Please give back, word for word, each line from the start of the entries through the one in which "Task: Open the user account avatar icon" is found.

════

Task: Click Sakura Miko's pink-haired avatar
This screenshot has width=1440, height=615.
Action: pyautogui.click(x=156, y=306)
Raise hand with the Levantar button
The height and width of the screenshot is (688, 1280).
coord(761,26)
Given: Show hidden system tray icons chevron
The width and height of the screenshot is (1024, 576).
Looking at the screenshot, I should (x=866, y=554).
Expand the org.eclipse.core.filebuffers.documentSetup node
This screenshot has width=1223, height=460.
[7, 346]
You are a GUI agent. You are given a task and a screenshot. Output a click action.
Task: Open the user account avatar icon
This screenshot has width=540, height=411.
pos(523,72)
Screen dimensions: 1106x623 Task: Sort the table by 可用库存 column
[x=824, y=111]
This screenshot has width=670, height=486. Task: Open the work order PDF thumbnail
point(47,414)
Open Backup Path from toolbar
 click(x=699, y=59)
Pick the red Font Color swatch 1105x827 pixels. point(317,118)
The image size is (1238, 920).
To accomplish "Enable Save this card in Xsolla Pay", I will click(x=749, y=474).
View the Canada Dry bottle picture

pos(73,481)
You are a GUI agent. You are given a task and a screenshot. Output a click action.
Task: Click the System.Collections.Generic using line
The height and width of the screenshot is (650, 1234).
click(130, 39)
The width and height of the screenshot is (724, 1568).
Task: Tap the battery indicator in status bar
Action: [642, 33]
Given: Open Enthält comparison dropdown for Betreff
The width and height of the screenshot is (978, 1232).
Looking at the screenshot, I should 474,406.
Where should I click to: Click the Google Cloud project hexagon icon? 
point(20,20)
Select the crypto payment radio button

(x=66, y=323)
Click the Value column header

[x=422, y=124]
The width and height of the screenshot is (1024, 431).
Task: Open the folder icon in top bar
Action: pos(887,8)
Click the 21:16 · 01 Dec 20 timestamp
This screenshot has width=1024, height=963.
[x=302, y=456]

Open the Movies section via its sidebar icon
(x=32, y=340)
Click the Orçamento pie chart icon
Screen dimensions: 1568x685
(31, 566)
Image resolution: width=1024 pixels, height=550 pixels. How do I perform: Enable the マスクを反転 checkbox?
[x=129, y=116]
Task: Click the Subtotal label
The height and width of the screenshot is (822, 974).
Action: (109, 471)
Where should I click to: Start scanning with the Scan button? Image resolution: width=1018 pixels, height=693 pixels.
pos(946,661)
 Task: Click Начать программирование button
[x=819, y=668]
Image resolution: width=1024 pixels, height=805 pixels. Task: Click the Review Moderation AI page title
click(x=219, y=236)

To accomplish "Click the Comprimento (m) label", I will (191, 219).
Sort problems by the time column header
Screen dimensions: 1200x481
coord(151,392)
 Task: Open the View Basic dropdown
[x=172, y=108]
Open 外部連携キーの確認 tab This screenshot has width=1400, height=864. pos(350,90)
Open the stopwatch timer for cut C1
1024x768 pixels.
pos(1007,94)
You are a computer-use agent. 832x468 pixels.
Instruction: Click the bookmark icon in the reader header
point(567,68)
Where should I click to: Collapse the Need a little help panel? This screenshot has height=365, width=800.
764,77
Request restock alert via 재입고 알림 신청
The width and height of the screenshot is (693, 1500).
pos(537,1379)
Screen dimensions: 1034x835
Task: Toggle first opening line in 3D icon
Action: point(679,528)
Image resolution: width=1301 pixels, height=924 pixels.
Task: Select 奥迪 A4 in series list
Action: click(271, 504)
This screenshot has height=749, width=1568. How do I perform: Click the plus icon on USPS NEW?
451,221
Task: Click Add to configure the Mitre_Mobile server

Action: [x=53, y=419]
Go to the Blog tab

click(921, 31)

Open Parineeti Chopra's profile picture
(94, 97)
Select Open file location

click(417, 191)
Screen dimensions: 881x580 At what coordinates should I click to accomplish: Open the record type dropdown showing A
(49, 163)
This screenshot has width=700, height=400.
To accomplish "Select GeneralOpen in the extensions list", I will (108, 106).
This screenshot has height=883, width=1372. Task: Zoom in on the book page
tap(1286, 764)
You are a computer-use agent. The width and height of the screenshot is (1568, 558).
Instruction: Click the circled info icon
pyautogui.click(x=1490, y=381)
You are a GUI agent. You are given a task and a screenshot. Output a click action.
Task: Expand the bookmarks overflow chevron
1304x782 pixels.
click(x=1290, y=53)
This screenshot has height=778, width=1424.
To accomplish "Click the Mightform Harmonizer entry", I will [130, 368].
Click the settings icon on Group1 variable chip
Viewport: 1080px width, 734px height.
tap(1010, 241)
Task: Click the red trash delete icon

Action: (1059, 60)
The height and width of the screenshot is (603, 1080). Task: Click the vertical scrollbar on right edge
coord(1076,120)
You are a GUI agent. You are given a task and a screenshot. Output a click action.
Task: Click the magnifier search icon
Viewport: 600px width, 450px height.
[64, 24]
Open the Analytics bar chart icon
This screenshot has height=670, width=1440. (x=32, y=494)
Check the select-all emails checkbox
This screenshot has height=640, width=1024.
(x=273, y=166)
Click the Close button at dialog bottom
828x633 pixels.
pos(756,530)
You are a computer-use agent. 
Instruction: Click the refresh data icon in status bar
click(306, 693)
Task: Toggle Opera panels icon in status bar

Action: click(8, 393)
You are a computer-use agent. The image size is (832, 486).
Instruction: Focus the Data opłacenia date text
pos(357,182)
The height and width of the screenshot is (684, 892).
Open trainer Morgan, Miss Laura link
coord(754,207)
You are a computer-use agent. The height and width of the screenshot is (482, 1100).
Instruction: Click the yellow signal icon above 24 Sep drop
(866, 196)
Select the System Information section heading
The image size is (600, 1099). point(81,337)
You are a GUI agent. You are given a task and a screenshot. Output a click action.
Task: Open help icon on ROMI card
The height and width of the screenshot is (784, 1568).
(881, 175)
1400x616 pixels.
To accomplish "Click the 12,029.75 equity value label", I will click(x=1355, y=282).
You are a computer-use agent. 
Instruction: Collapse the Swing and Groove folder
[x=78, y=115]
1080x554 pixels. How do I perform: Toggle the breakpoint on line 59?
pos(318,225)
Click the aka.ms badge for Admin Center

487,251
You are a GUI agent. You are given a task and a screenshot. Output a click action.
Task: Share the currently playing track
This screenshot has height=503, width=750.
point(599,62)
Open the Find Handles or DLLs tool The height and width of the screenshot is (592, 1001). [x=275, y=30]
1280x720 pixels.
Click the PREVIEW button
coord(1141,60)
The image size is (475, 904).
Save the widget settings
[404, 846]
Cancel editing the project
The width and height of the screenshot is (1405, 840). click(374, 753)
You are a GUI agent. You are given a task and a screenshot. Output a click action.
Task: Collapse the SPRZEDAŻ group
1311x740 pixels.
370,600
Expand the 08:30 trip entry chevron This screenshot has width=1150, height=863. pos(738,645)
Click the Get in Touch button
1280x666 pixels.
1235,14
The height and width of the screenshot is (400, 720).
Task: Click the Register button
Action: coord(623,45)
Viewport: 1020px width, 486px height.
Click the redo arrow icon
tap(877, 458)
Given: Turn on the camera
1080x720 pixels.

════

:: Exercise solution ::
Task: Click Sakura Miko's pink-haired avatar
This screenshot has width=1440, height=615.
Action: pyautogui.click(x=156, y=306)
Raise hand with the Levantar button
The height and width of the screenshot is (688, 1280).
coord(761,26)
Given: Show hidden system tray icons chevron
The width and height of the screenshot is (1024, 576).
Looking at the screenshot, I should (x=866, y=554).
Expand the org.eclipse.core.filebuffers.documentSetup node
This screenshot has width=1223, height=460.
[7, 346]
You are a GUI agent. You are given a task and a screenshot. Output a click action.
Task: Open the user account avatar icon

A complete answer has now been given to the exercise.